*RECORD EXCERPTS:*
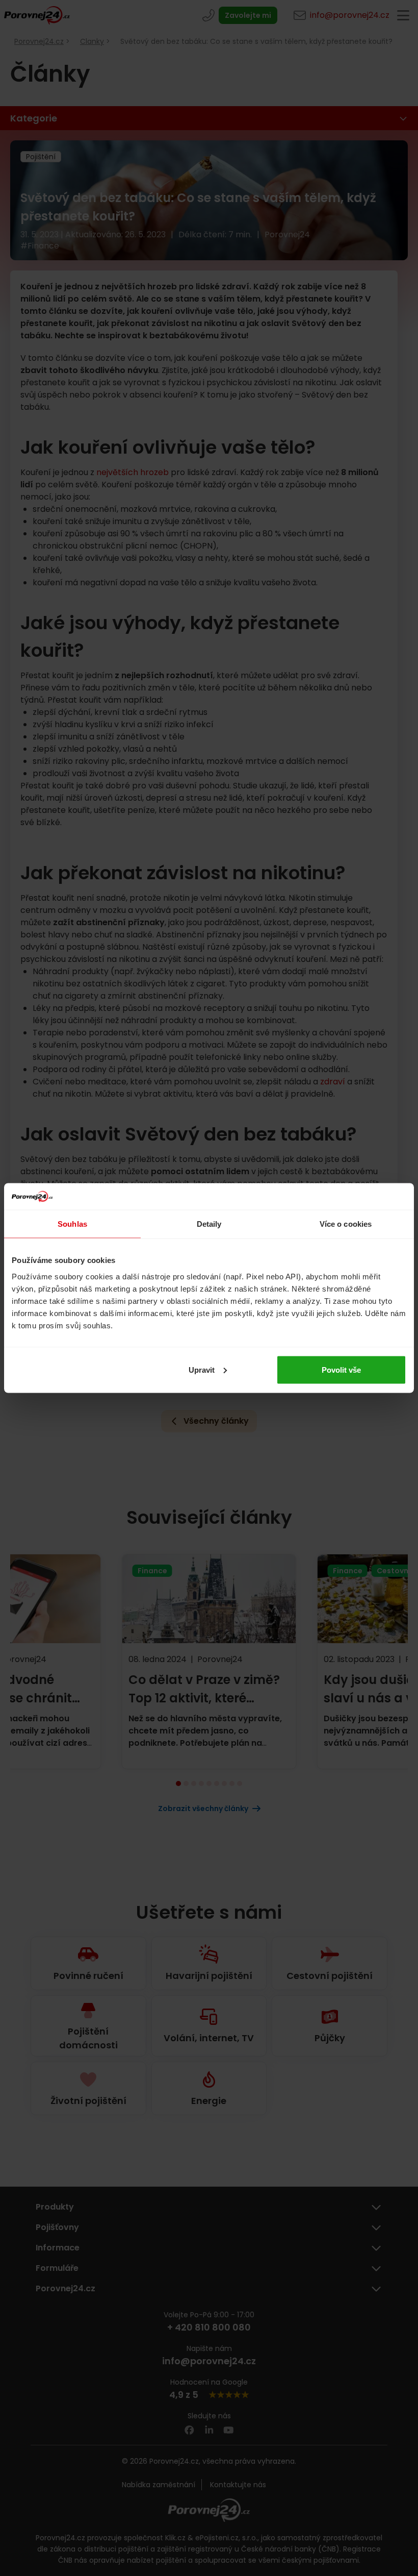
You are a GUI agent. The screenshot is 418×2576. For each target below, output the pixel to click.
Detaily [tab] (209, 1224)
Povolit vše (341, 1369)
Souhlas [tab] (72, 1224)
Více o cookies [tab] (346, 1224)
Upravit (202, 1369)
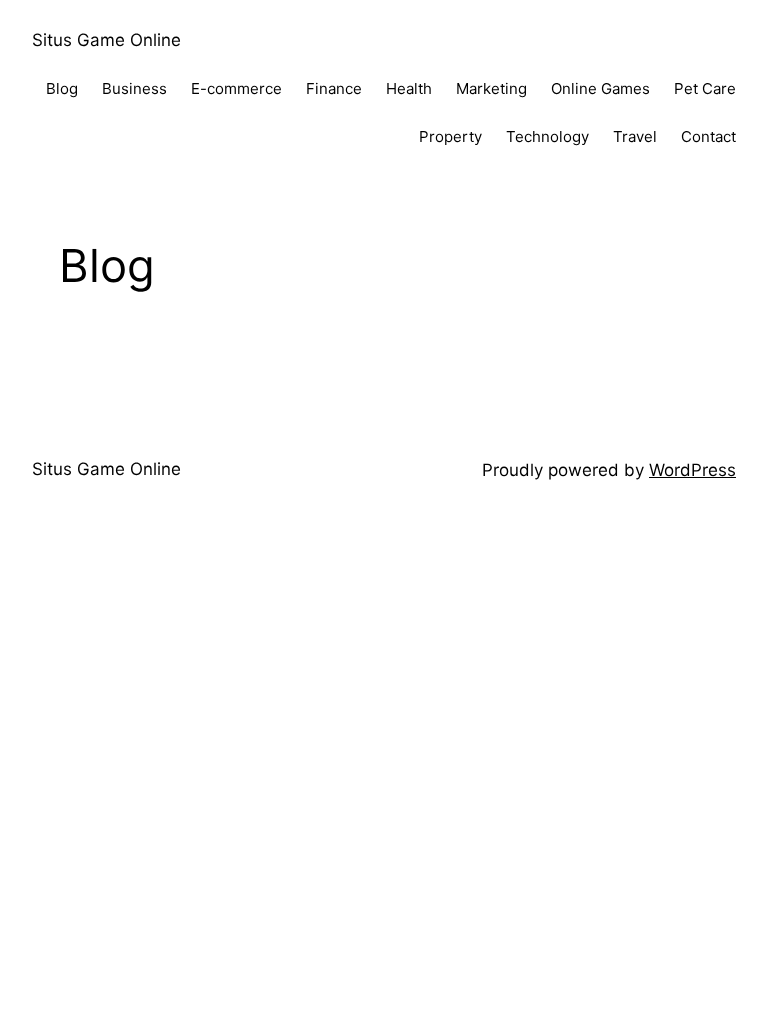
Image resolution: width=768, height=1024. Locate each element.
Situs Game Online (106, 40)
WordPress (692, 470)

*PROBLEM REQUIREMENTS:*
Only the lines from the one containing "Povolit vše (341, 1369)" through the final line of the listing should be reproduced, exactly and with no pictures.

*FINISHED TASK:*
Povolit vše (341, 1369)
Souhlas [tab] (72, 1224)
Více o cookies [tab] (346, 1224)
Upravit (202, 1369)
Image resolution: width=768, height=1024. Locate each element.
Situs Game Online (106, 40)
WordPress (692, 470)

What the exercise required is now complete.